Photos copyright © Carl Rose

Catching sight of Abdul, Fatima and their baby, they both said they believed Verdon Street hasn’t changed. I enquired if Abdul knew anything about khat and the problems some people are saying are created by its use. Admitting to being an occasional user of the substance, he offered to take me and Carl later that evening, to one of the houses where khat is chewed, bought and bartered.


It is early evening before we’re out again to re-visit houses surrounding Verdon and Spital Street. We’re here to pay a call on a woman who has complained to the Messenger about the disturbance to her life caused by the activities of her Somali neighbour.
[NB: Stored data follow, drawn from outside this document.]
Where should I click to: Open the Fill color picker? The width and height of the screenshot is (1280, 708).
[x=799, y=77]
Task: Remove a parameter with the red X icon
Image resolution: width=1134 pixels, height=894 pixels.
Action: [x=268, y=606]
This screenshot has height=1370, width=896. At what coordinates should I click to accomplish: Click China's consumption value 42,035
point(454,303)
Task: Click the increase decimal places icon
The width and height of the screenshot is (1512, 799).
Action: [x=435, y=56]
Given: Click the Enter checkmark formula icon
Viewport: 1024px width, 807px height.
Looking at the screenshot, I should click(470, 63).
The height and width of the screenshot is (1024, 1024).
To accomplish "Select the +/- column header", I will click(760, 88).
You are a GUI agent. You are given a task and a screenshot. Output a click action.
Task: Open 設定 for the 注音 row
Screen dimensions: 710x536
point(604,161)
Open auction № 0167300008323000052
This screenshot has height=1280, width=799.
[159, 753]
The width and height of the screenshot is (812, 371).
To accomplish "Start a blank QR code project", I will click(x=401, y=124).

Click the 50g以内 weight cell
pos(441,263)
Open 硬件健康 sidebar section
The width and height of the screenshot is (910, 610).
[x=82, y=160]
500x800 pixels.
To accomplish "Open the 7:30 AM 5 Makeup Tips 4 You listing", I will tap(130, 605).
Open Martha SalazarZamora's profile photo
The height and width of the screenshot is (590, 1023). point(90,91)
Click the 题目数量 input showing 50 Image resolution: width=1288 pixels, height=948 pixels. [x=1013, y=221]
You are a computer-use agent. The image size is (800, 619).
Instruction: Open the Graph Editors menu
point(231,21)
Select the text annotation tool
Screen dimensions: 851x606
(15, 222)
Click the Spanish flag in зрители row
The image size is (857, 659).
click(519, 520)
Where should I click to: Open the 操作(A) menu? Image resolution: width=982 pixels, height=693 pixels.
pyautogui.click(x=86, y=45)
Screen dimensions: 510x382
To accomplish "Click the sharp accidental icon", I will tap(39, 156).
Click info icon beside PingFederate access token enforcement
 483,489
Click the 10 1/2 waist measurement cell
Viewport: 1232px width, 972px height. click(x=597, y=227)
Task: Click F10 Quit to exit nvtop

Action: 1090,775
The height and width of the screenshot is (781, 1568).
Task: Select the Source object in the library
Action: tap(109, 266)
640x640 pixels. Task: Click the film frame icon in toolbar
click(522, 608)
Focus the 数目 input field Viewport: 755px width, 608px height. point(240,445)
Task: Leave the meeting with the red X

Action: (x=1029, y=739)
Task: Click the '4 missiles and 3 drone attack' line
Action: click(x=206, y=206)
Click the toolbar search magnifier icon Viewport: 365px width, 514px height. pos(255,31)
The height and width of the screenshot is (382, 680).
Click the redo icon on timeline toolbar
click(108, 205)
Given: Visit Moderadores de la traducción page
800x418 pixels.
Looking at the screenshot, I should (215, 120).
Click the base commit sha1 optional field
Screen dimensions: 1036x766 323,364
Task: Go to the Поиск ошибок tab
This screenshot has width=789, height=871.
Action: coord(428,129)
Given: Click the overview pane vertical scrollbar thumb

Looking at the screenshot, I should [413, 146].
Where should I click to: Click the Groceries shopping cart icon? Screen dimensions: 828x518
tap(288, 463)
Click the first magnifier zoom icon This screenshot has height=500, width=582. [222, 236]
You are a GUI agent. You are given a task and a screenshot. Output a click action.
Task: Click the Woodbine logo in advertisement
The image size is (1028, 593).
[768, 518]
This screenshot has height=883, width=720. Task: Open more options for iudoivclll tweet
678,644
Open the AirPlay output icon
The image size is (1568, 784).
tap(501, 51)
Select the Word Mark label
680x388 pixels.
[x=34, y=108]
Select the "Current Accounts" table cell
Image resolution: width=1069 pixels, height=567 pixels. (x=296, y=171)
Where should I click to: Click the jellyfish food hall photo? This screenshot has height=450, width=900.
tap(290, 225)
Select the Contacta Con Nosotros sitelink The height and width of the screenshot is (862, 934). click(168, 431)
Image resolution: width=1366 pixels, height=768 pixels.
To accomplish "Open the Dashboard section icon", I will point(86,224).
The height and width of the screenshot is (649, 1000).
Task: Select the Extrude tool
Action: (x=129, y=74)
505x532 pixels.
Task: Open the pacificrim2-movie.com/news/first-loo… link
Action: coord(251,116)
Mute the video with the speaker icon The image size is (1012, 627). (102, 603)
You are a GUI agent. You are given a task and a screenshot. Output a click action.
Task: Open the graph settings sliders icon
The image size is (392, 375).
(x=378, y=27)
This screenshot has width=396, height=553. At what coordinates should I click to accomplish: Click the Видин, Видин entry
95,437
Denise Harrison has lived in Verdon Street for over 26 years and says that she sees and knows almost everything that goes on around Verdon Street and Spital Street. “All our problems began when the Somali man moved in three years ago. He’s a nice man but it’s the amount of people that visit him and their attitude. They often press our bell instead of his.”

Having been here earlier, I realised there was a real lack of parking space. This was a concern shared by Denise and many of her neighbours. “Most of them have come to visit next door, you see. Cars and delivery vans, full of boxes of the stuff they chew. It’s when they’ve finished chewing and spitting it out, that they create bags of rubbish. This is causing mice to infest this and surrounding blocks.”

Denise told us she hears the men coming and going between 2pm and 10pm and she and her partner feel they are living next to a drug den. “The Police say it’s legal as well ya know.” Denise continued, telling me she couldn’t help feeling intimidated when going out at night, because of groups hanging around outside.

I wanted to see for myself, so thanking Denise and her partner, Carl and I left and knocked on the door directly opposite. We had already seen three or four Somali men entering and others leaving as we arrived. We introduced ourselves and were invited to remove our shoes and enter the house...

next: Inside the Khat house


Abdul, Fatima and their baby.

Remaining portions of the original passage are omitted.